*** RECORD EXCERPTS

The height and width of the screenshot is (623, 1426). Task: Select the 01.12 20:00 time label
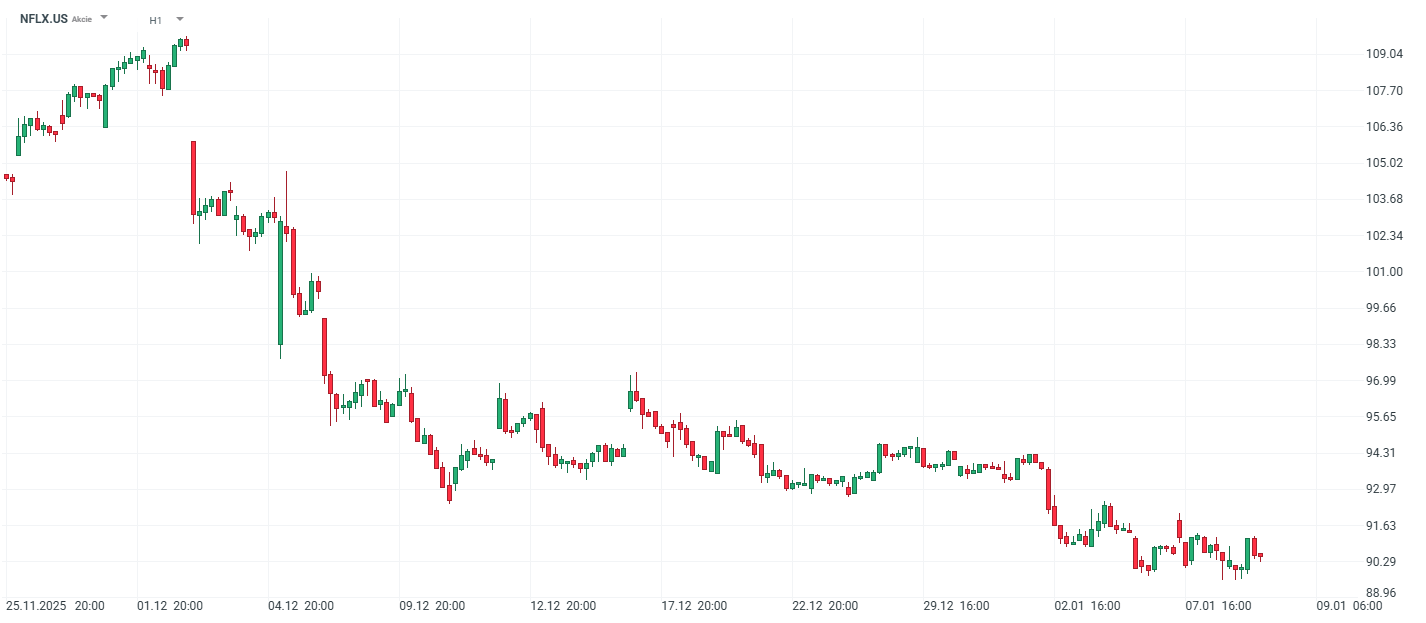pos(170,606)
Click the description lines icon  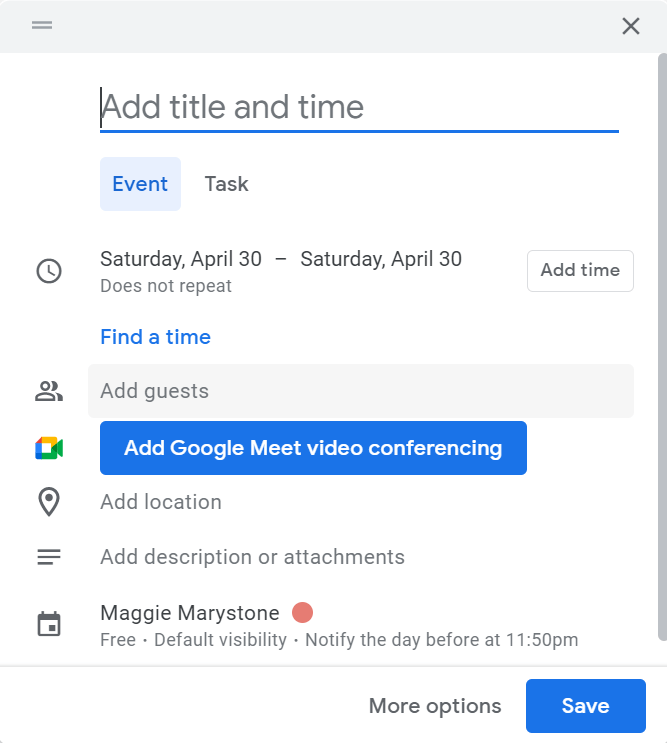(49, 557)
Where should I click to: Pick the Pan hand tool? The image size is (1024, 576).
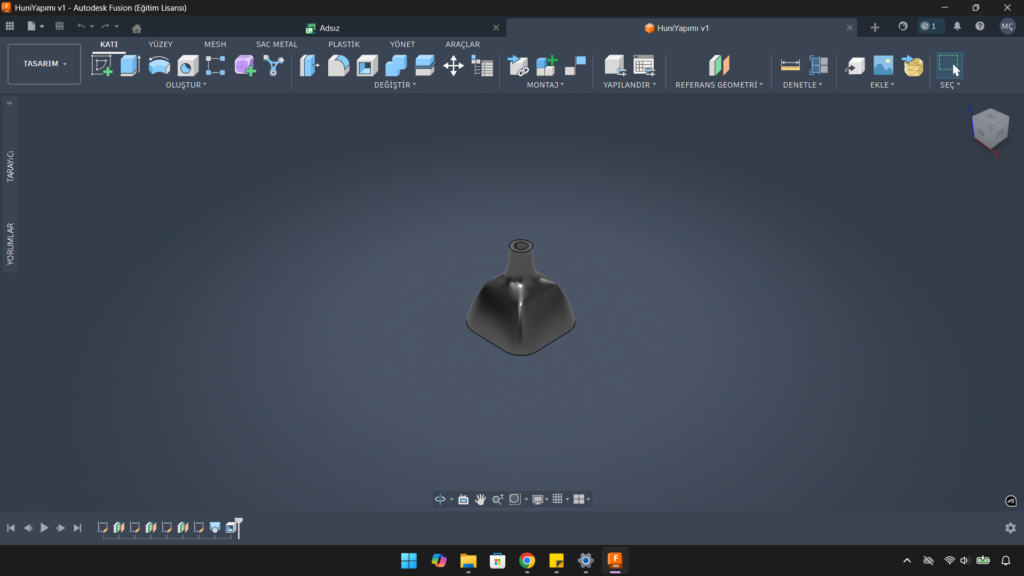click(x=480, y=499)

******

WHAT THE TASK ASKS » Recast the rows, starting at the line containing "Where should I" and ending at the last row, as a numbered list with blank lines left out. Leave the pictures out of your answer.

REPLY »
1. Where should I click to: Pick the Pan hand tool? The image size is (1024, 576).
2. click(x=480, y=499)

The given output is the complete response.